Please rewrite every one of the items below as a numbered list, leaving out any blank lines.
***** Material to process *****
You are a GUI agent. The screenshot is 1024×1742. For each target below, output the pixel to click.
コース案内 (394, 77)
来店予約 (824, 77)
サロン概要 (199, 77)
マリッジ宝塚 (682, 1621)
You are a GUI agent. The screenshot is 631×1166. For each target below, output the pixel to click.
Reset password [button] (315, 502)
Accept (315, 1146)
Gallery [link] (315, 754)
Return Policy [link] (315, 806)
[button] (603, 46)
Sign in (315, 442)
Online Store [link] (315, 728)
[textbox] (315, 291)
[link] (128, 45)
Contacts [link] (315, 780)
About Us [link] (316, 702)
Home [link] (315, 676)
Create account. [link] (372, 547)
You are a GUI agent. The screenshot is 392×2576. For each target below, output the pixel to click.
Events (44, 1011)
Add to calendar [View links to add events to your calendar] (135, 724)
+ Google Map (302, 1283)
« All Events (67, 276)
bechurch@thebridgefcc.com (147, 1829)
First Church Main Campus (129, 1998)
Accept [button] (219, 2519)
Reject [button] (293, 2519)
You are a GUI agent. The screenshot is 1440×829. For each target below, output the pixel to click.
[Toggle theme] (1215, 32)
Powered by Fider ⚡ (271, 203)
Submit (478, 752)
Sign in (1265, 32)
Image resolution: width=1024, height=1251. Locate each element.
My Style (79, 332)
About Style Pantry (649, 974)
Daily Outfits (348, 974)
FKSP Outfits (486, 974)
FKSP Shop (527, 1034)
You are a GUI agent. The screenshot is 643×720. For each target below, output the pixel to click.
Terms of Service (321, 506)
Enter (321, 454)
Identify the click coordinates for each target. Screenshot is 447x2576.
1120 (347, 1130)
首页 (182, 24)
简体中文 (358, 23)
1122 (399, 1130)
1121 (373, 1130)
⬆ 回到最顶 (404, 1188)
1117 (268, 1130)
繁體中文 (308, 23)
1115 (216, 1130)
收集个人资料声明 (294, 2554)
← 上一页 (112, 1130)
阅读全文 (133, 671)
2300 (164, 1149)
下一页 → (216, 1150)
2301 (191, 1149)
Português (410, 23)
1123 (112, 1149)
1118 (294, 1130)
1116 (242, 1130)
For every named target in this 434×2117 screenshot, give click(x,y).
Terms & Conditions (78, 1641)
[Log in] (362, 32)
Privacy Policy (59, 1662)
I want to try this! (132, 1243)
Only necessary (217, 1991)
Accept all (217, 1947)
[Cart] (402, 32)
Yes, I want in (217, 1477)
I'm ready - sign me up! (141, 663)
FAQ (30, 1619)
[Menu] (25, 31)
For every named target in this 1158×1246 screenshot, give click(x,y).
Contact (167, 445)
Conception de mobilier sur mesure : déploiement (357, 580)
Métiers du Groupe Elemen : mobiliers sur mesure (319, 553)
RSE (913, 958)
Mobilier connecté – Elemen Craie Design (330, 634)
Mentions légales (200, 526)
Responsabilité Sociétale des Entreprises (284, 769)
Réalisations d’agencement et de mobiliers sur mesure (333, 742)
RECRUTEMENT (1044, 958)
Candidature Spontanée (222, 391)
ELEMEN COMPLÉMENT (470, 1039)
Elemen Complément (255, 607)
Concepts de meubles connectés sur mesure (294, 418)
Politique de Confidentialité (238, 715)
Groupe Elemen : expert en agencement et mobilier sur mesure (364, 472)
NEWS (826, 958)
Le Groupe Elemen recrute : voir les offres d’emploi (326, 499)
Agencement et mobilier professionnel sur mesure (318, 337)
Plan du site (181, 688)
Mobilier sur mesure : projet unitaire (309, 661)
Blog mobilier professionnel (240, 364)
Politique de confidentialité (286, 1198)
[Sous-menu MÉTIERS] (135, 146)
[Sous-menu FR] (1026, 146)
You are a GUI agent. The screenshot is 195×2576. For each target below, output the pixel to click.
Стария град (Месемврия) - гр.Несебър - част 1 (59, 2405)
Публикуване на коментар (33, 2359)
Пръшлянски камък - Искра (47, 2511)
*****
» Answer to the problem:
1. You are a GUI agent. The screenshot is 1024×1742. For each target below, output the pixel to click.
2. コース案内 (394, 77)
3. 来店予約 (824, 77)
4. サロン概要 (199, 77)
5. マリッジ宝塚 (682, 1621)
6. You are a GUI agent. The screenshot is 631×1166. For each target below, output the pixel to click.
7. Reset password [button] (315, 502)
8. Accept (315, 1146)
9. Gallery [link] (315, 754)
10. Return Policy [link] (315, 806)
11. [button] (603, 46)
12. Sign in (315, 442)
13. Online Store [link] (315, 728)
14. [textbox] (315, 291)
15. [link] (128, 45)
16. Contacts [link] (315, 780)
17. About Us [link] (316, 702)
18. Home [link] (315, 676)
19. Create account. [link] (372, 547)
20. You are a GUI agent. The screenshot is 392×2576. For each target below, output the pixel to click.
21. Events (44, 1011)
22. Add to calendar [View links to add events to your calendar] (135, 724)
23. + Google Map (302, 1283)
24. « All Events (67, 276)
25. bechurch@thebridgefcc.com (147, 1829)
26. First Church Main Campus (129, 1998)
27. Accept [button] (219, 2519)
28. Reject [button] (293, 2519)
29. You are a GUI agent. The screenshot is 1440×829. For each target below, output the pixel to click.
30. [Toggle theme] (1215, 32)
31. Powered by Fider ⚡ (271, 203)
32. Submit (478, 752)
33. Sign in (1265, 32)
34. Image resolution: width=1024, height=1251. Locate each element.
35. My Style (79, 332)
36. About Style Pantry (649, 974)
37. Daily Outfits (348, 974)
38. FKSP Outfits (486, 974)
39. FKSP Shop (527, 1034)
40. You are a GUI agent. The screenshot is 643×720. For each target below, output the pixel to click.
41. Terms of Service (321, 506)
42. Enter (321, 454)
43. Identify the click coordinates for each target. Screenshot is 447x2576.
44. 1120 (347, 1130)
45. 首页 (182, 24)
46. 简体中文 (358, 23)
47. 1122 (399, 1130)
48. 1121 (373, 1130)
49. ⬆ 回到最顶 (404, 1188)
50. 1117 (268, 1130)
51. 繁體中文 (308, 23)
52. 1115 (216, 1130)
53. 收集个人资料声明 (294, 2554)
54. ← 上一页 (112, 1130)
55. 阅读全文 (133, 671)
56. 2300 (164, 1149)
57. 下一页 → (216, 1150)
58. 2301 (191, 1149)
59. Português (410, 23)
60. 1123 (112, 1149)
61. 1118 (294, 1130)
62. 1116 (242, 1130)
63. For every named target in this 434×2117 screenshot, give click(x,y).
64. Terms & Conditions (78, 1641)
65. [Log in] (362, 32)
66. Privacy Policy (59, 1662)
67. I want to try this! (132, 1243)
68. Only necessary (217, 1991)
69. Accept all (217, 1947)
70. [Cart] (402, 32)
71. Yes, I want in (217, 1477)
72. I'm ready - sign me up! (141, 663)
73. FAQ (30, 1619)
74. [Menu] (25, 31)
75. For every named target in this 1158×1246 screenshot, give click(x,y).
76. Contact (167, 445)
77. Conception de mobilier sur mesure : déploiement (357, 580)
78. Métiers du Groupe Elemen : mobiliers sur mesure (319, 553)
79. RSE (913, 958)
80. Mobilier connecté – Elemen Craie Design (330, 634)
81. Mentions légales (200, 526)
82. Responsabilité Sociétale des Entreprises (284, 769)
83. Réalisations d’agencement et de mobiliers sur mesure (333, 742)
84. RECRUTEMENT (1044, 958)
85. Candidature Spontanée (222, 391)
86. ELEMEN COMPLÉMENT (470, 1039)
87. Elemen Complément (255, 607)
88. Concepts de meubles connectés sur mesure (294, 418)
89. Politique de Confidentialité (238, 715)
90. Groupe Elemen : expert en agencement et mobilier sur mesure (364, 472)
91. NEWS (826, 958)
92. Le Groupe Elemen recrute : voir les offres d’emploi (326, 499)
93. Agencement et mobilier professionnel sur mesure (318, 337)
94. Plan du site (181, 688)
95. Mobilier sur mesure : projet unitaire (309, 661)
96. Blog mobilier professionnel (240, 364)
97. Politique de confidentialité (286, 1198)
98. [Sous-menu MÉTIERS] (135, 146)
99. [Sous-menu FR] (1026, 146)
100. You are a GUI agent. The screenshot is 195×2576. For each target below, output the pixel to click.
101. Стария град (Месемврия) - гр.Несебър - част 1 (59, 2405)
102. Публикуване на коментар (33, 2359)
103. Пръшлянски камък - Искра (47, 2511)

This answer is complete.